I went upstairs to fetch the thermometer, the same one I used with Donna hundreds of times.  Fevers, you see, can be life and death for a cancer patient.  They appear when the chemo treatment has eliminated or weakened the immune system.  They can be life threatening and are taken very, very seriously.  There are entire protocols followed by hospitals about how to treat the neutropenic fever.  When you live with a child with cancer, this is internalized in a visceral way.

Mary Tyler Son’s temp was 100.  For most folks, this is nothing, a blip.  But Mary Tyler Son is not allowed to be most people, because his sister died of a brain tumor.  His reality is that he is at a much higher risk of contracting cancer than a child who has not had a sibling with cancer.  And this was day 11 of off and on fevers.  Eight days earlier, his fever spiked to 105.7 and that was accompanied with intense stomach cramping.

Fevers, check.  Abdominal pain, check.  These are both common symptoms for childhood leukemia.  And, yes, I went there.  I can’t not go there because I have spent too much damn time at the cancer party.  It doesn’t even freaking matter that he was diagnosed with pneumonia on Saturday, because my boy had a fever and had been grappling with one for eleven days.  In my head, he might have leukemia.

And so it went.

Within a matter of about an hour, I had completely convinced myself that it was entirely possible that Mary Tyler Son had leukemia and it was just a matter of time before it was diagnosed.  I could picture us living that grueling, brutal life again — the life of a cancer family.  I had no idea how we would do it with a baby, but we would, because of course, we would have to — what choice did we have?

I imagined the three years of leukemia treatment, generally about a year longer for boys than girls.  I actually hoped for ALL over AML, letters known all too well by the mother of a child who died of cancer.  I considered that the boy would be eight when his treatment was finished, our baby three.  I considered  our youngest growing up in the hospital setting.

I went there, I went deeply there, and I could not stop myself.

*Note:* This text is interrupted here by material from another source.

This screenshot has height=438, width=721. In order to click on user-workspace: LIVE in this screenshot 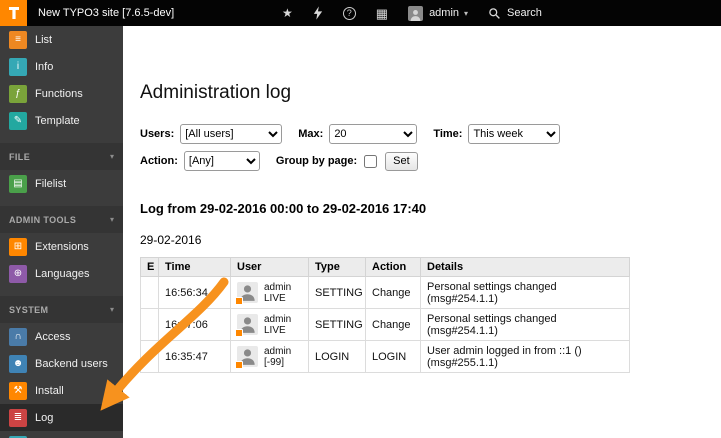, I will do `click(275, 330)`.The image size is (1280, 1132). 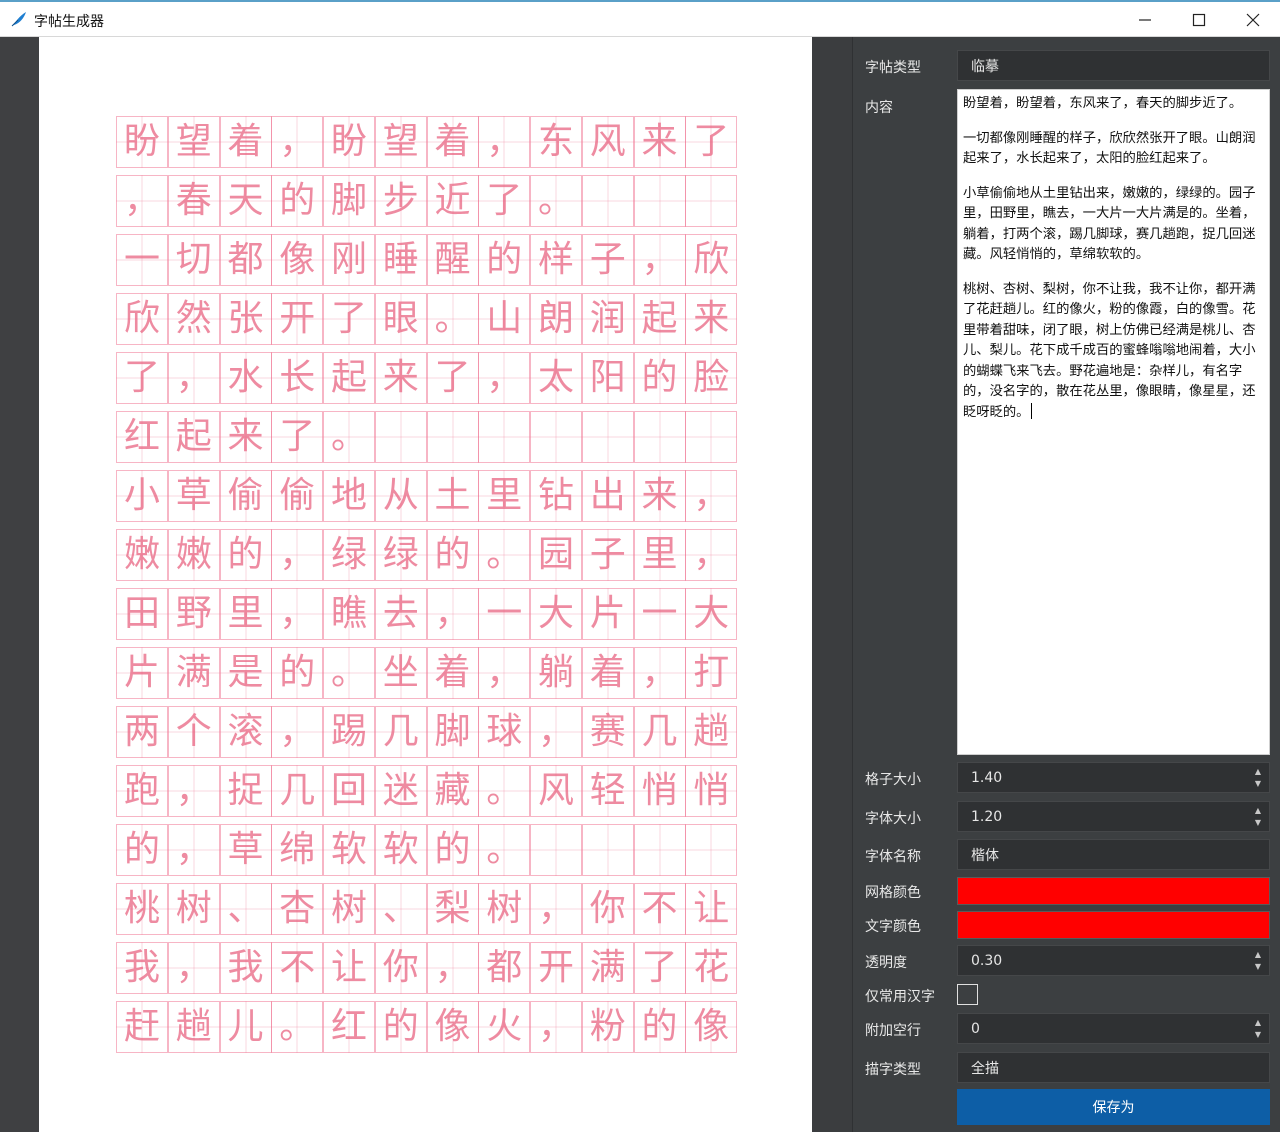 I want to click on close-icon, so click(x=1253, y=20).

As the doctor instructed us last weekend, to call if the fever returned, I did.  Sure enough, she wanted to see us and confirmed she would run a CBC — more letters you know the meaning of when you have mothered a child with cancer (complete blood count).  That freaked me the hell out, as it just confirmed my own worst fears.

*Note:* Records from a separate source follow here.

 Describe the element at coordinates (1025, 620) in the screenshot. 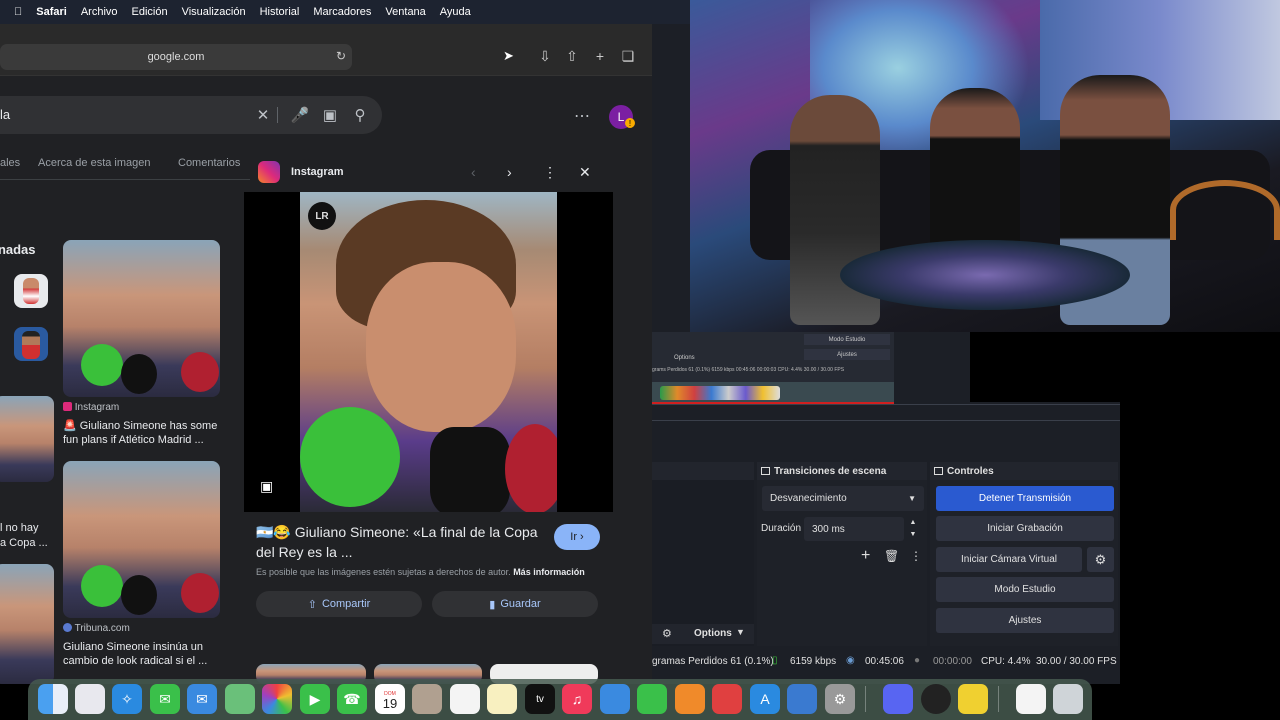

I see `settings-button: Ajustes` at that location.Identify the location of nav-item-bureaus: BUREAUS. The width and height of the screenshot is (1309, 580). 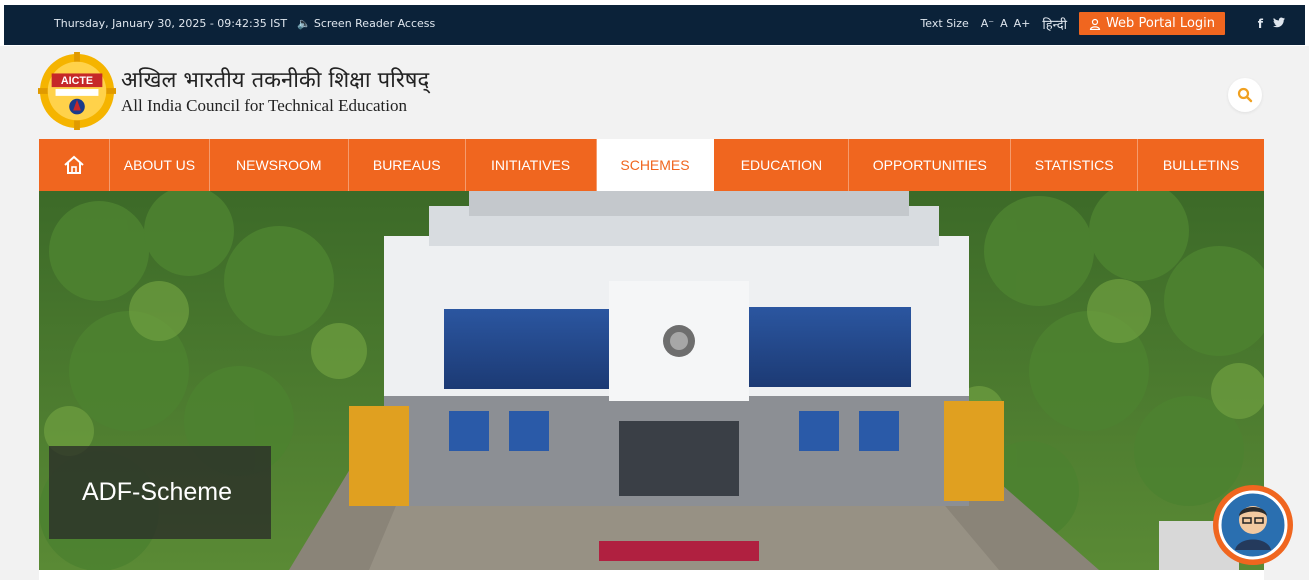
(408, 165).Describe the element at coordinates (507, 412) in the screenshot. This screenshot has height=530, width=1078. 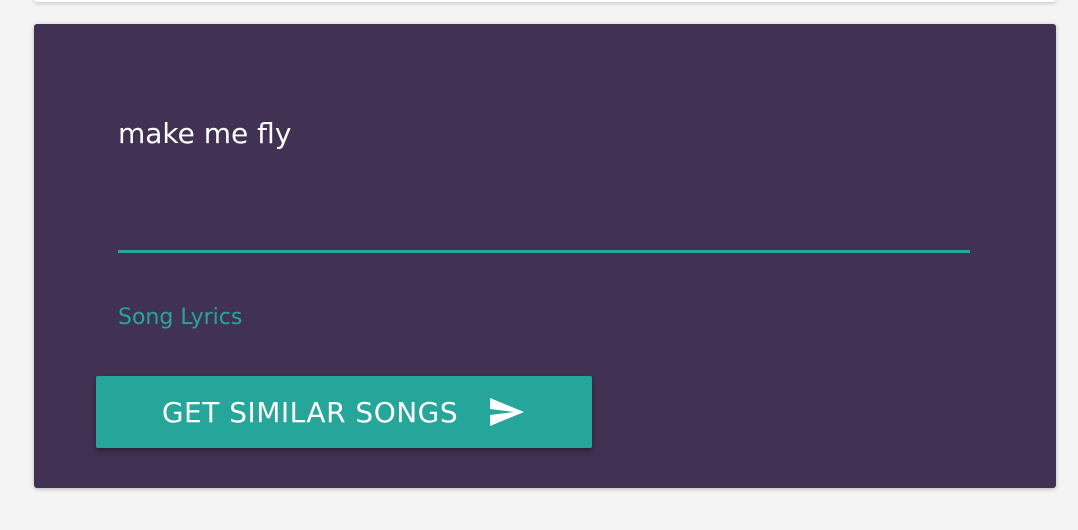
I see `send-icon` at that location.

I saw myself in the little exam room with both sons, hearing the devastating news.  I would cry, because now I knew what cancer was, but I would collect myself quickly, because I also know a cancer parent needs to be strong for their child.  I know too damn much.

Long story short, my son does not have leukemia.  His CBC was normal, the differentials were solid, and there were no blasts in his blood.  We celebrated at Dunkin Donuts.  I cried with relief in the waiting room, but only for a minute.

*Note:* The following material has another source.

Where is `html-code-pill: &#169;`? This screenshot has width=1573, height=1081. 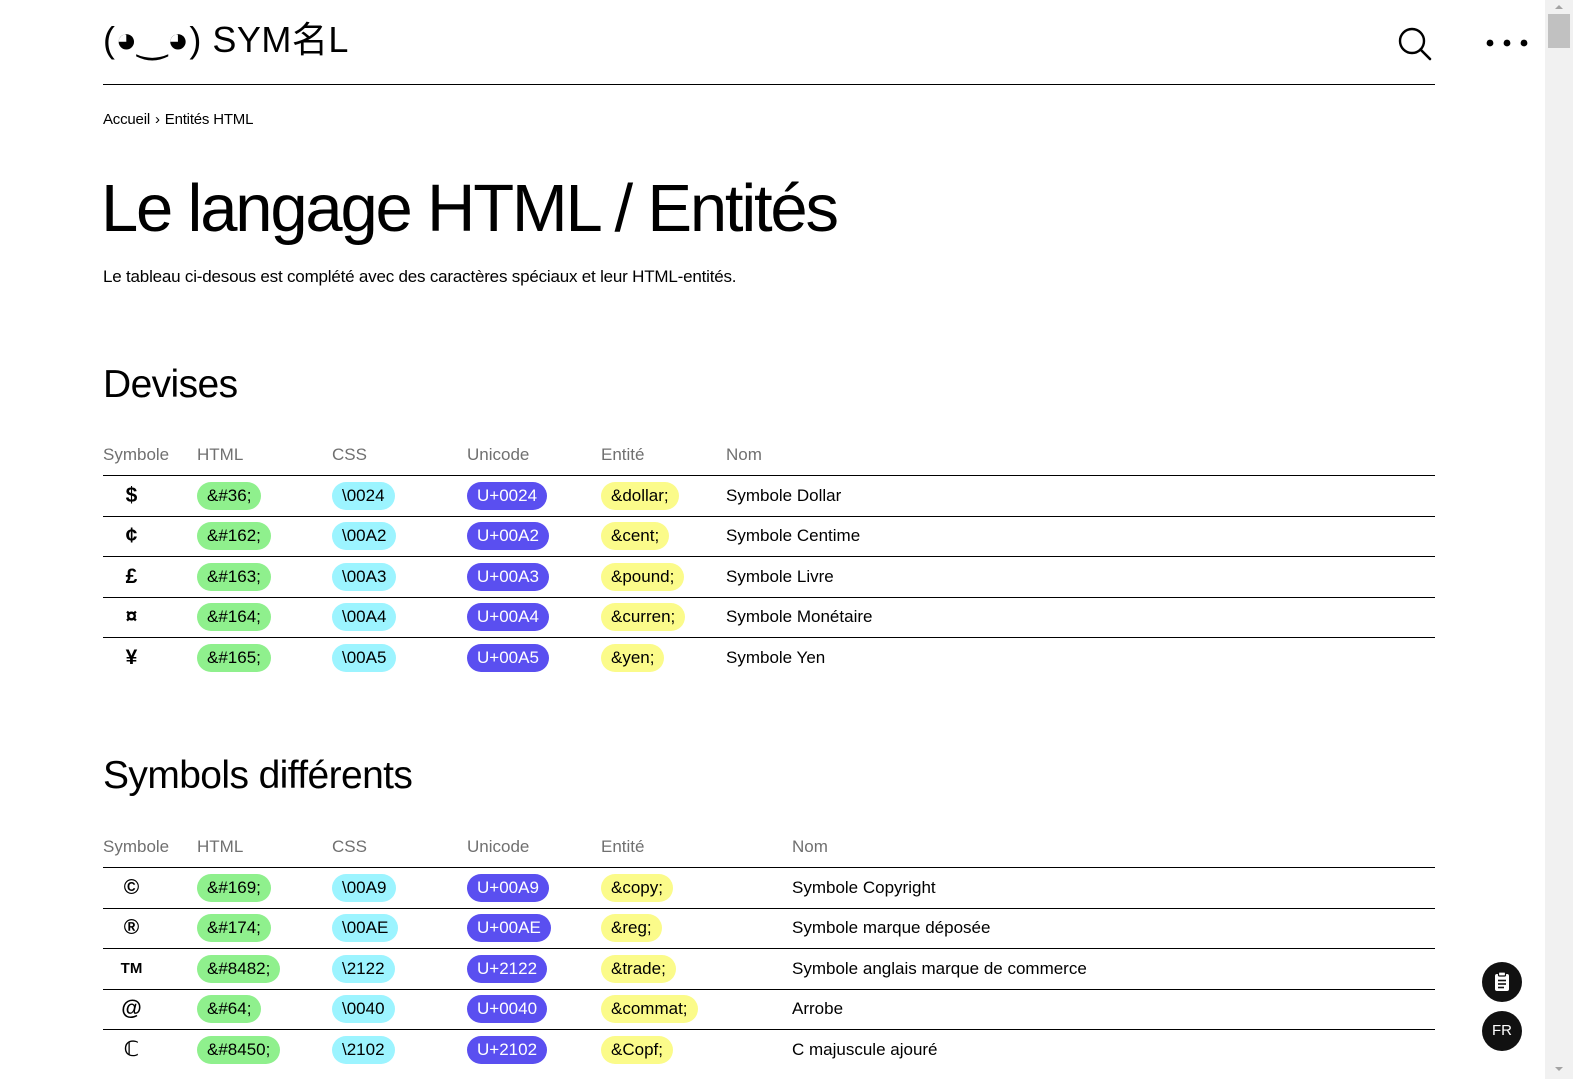
html-code-pill: &#169; is located at coordinates (234, 888).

My invitation to the cancer party, even as a plus one, has resulted in PTSD.  I can’t not catastrophize.  I am grateful that it has happened only a handful of times in the four years since my daughter died.  I know this is something my sons will cope with, so I work hard to breathe and reason and discuss and understand how my trauma might impact them negatively.

This afternoon I reached out to two Facebook friends, both of whom have sons in active treatment for leukemia.  They graciously shared with me the symptoms their sons experienced at diagnosis.  I read those symptom lists and I was embarrassed and ashamed that I had drawn them into my trauma/drama.  My son had nothing remotely like what they described.  My son had a confirmed diagnosis of pneumonia and a lingering low grade fever.

Tonight, my son went to bed with that same fever.  He vomited this afternoon.  A lot of vomit.  He will not go to school tomorrow.  But his CBC is clear and he has no blasts, so I will sleep soundly.  Unless it’s lymphoma, because I haven’t Googled if lymphoma can be detected with a CBC.  And I won’t, because I know I shouldn’t.

This party blows.  I wish my invitation had gotten lost in the mail.